Credit Where Credit’s due: Cox & Privacy

Credit where credit is due: Cox Communications, according to an entry Wired’s “Threat Level” blog, is doing as right by the public in regard to their protecting their privacy from illegal government intrusion as is permissible.


Currently in Lafayette, and much of Louisiana, the choice for telecommunications services is between Cox and AT&T. If protecting your privacy from illegal government surveillance is important to you it appears that you’d be well-served to switch to Cox. (AT&T has been nailed repeatedly for complying with illegal requests.)

The blog entry is pretty much a set of reporters notes on a story he wrote for Wired, “Point, Click, Wiretap: How the FBI’s wiretap net operates.” The main story documents a pervasive network of surveillance with the FBI constantly tied into private providers communications centers across the country using a network physically separated from the regular internet.
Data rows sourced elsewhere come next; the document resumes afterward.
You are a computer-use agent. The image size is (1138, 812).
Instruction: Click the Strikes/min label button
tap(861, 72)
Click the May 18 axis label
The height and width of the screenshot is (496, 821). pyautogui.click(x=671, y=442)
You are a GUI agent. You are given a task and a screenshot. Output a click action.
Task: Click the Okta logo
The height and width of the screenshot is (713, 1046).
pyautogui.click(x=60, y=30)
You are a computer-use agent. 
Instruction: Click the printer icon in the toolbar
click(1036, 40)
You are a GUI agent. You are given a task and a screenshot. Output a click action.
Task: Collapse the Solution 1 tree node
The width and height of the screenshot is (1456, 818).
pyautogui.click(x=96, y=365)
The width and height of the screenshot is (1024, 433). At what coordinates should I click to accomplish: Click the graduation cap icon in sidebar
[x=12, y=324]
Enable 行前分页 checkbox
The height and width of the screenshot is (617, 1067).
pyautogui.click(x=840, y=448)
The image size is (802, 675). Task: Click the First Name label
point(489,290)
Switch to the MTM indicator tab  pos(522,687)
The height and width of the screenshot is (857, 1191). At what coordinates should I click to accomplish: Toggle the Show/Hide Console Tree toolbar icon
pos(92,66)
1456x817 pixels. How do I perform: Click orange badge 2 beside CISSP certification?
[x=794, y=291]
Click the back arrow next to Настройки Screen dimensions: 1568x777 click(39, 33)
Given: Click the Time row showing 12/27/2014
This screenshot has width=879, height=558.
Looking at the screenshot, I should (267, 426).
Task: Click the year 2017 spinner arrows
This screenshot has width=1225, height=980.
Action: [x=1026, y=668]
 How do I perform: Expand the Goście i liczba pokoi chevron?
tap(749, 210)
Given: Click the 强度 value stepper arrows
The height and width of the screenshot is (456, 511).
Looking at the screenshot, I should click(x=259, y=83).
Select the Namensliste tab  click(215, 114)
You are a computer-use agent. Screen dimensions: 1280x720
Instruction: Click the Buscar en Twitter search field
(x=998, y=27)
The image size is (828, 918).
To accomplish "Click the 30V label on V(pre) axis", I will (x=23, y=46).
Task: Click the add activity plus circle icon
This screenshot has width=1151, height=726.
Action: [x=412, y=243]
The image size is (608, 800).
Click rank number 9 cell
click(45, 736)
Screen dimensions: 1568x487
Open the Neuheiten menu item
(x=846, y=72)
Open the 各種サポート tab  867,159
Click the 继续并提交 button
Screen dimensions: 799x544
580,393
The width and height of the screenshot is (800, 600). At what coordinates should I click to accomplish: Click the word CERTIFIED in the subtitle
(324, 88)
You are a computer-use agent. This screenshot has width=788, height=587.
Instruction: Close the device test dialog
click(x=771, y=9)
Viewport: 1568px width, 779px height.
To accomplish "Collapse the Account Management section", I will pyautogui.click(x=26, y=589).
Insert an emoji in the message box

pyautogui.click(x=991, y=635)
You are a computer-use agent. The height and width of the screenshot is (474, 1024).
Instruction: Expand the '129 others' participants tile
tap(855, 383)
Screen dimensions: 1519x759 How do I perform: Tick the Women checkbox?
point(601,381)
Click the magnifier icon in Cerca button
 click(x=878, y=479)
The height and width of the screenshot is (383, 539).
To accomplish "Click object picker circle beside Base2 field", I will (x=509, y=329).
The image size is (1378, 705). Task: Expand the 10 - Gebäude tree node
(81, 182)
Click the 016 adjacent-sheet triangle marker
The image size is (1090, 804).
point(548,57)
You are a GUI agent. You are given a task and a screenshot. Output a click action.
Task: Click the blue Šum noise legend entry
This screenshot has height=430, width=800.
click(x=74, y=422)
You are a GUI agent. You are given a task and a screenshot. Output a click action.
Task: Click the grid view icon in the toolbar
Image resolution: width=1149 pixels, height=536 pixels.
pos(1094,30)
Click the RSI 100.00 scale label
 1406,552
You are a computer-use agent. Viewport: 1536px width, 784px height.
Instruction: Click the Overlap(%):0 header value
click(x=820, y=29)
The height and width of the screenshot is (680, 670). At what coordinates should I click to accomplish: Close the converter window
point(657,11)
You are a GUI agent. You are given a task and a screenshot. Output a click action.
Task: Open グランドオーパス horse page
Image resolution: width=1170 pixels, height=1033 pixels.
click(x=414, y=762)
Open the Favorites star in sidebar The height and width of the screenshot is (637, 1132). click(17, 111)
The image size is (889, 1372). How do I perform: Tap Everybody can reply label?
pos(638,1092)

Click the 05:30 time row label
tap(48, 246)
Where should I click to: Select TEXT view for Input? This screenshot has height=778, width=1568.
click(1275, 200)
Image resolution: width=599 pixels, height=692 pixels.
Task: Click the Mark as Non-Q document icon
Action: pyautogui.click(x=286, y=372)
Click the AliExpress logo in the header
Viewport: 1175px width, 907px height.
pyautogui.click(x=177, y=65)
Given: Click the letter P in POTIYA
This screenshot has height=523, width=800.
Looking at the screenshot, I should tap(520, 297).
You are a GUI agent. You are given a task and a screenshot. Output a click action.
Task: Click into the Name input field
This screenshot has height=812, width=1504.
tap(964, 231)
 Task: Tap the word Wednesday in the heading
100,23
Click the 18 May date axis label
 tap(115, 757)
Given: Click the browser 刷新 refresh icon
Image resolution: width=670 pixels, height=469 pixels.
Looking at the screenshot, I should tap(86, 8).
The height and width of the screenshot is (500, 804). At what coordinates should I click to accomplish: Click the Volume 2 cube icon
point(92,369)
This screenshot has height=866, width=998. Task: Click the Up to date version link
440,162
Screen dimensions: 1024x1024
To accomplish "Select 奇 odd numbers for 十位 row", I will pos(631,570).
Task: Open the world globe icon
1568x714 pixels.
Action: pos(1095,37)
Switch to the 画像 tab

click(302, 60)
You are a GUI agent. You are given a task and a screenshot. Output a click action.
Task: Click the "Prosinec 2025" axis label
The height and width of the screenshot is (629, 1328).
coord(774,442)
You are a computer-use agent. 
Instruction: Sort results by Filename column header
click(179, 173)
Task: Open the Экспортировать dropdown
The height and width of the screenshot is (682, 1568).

That network, according to the illustration from Wired at right must run through Lafayette on its way from New Orleans to Beaumont either on I-10 fiber or up US 90 along the railroad..

The FBI has quietly built a sophisticated, point-and-click surveillance system that performs instant wiretaps on almost any communications device…

The surveillance system, called DCSNet, for Digital Collection System Network, connects FBI wiretapping rooms to switches controlled by traditional land-line operators, internet-telephony providers and cellular companies. It is far more intricately woven into the nation’s telecom infrastructure than observers suspected.

It’s a “comprehensive wiretap system that intercepts wire-line phones, cellular phones, SMS and push-to-talk systems,” says Steven Bellovin, a Columbia University computer science professor and longtime surveillance expert.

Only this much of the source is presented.